Pikiranku tak karuan, hatiku mengatakan berbagai persoalan. Apakah Aku pernah tidak sengaja menabrak anak dari sosok serba hitam tersebut. Apakah Aku menghilangkan nyawa anak tersebut dengan tanpa sadar. Kekacauan dalam fikirku semakin menjadi-jadi.
“Anakku yang cantik jelita. Dia dibunuh oleh nenekmu. Saat jelita bermain di balkon hotel lantai lima, nenekmu meminta untuk memfoto. Tapi jelitaku tanpa sengaja menjatuhkan ponsel nenekmu, dan jelitaku…” Sosok tersebut menangis terisak dan berteriak-teriak menceritakan kejadian saat itu.
“Nenekmu pembunuh !! Mendorong jelitaku jatuh dan tiada. Kau berada dalam keluarga pembunuh. Kau harus kubunuh saat ini.” Semakin meninggi nada suara hingga beberapa kali mengagetkan ku. Ia pun berlari terseok-seok mengejar ku. Sialnya aku tersandung dan jatuh. Belati pun terlempar hingga jarak satu langkah kaki. Menghindar dan selalu menghindar dengan mengesot aku selamatkan diri dari kejarannya.
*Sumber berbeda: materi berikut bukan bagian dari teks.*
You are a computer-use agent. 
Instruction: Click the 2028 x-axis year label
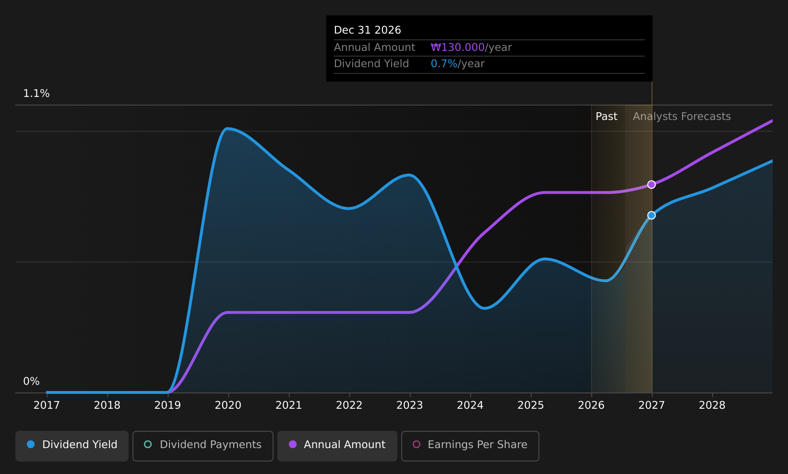pos(712,405)
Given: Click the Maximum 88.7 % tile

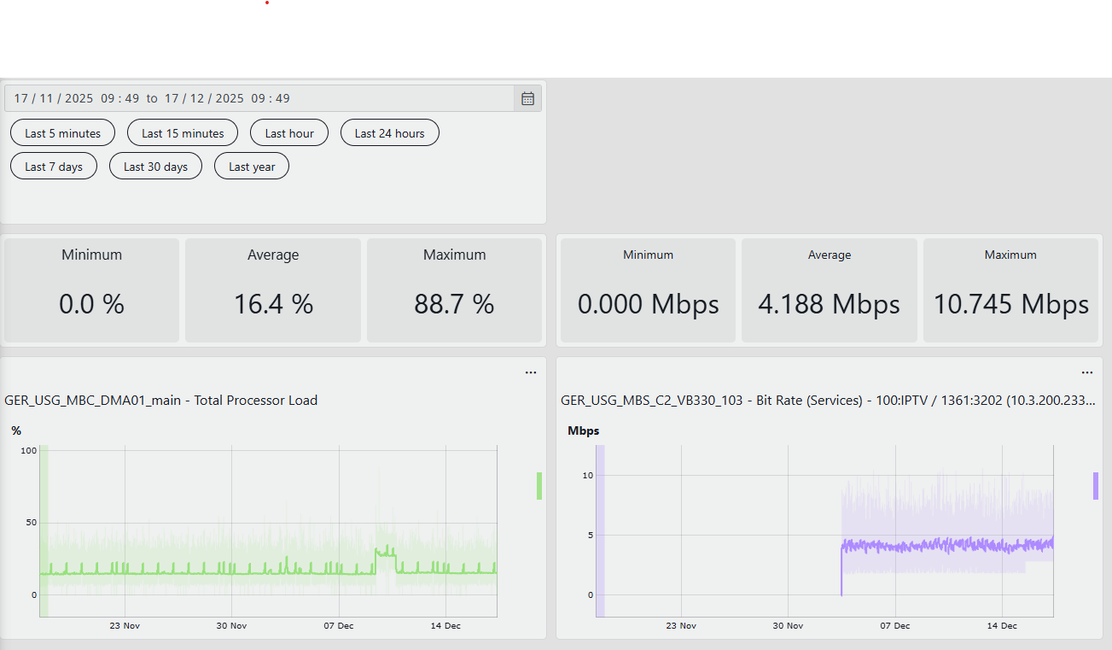Looking at the screenshot, I should 454,290.
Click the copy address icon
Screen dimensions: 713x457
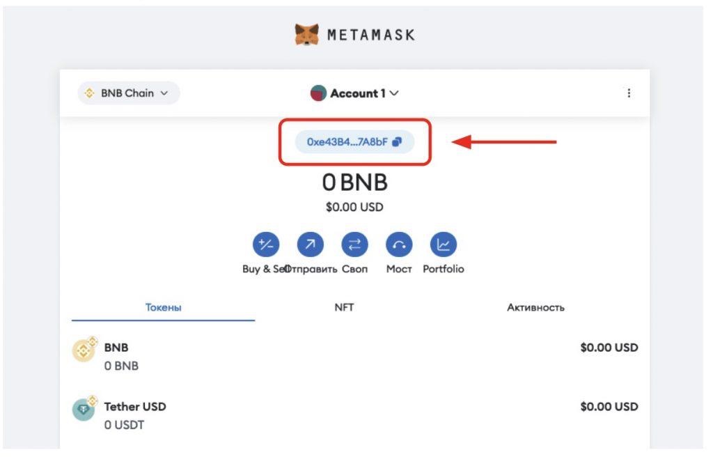[x=397, y=141]
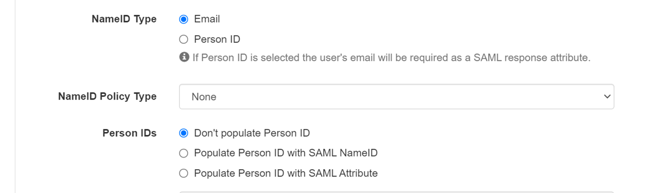
Task: Focus the partially visible input field at bottom
Action: (x=397, y=192)
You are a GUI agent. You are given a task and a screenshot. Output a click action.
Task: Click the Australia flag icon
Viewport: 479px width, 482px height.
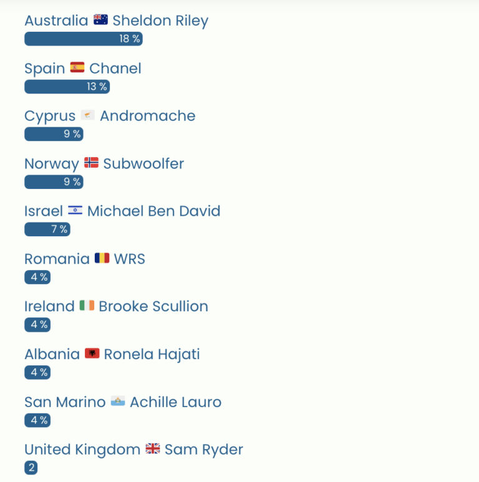pos(100,20)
“Mati kau!! Nyawamu telah berada di tangan ku. Ha ha hah!” Tukasnya. Aku hanya bisa menangis ketakutan dan mencoba menghindarinya. Tiba-tiba mas Rio melemparkan pisau dan tepat mengenai jantung sosok serba hitam itu hingga terjatuh dan tewas. Aku pun berteriak histeris. Mas Rio menghampiri dan memelukku. Segera diambilnya kunci yang terjatuh di lantai tepat berada di sebelah sosok tersebut.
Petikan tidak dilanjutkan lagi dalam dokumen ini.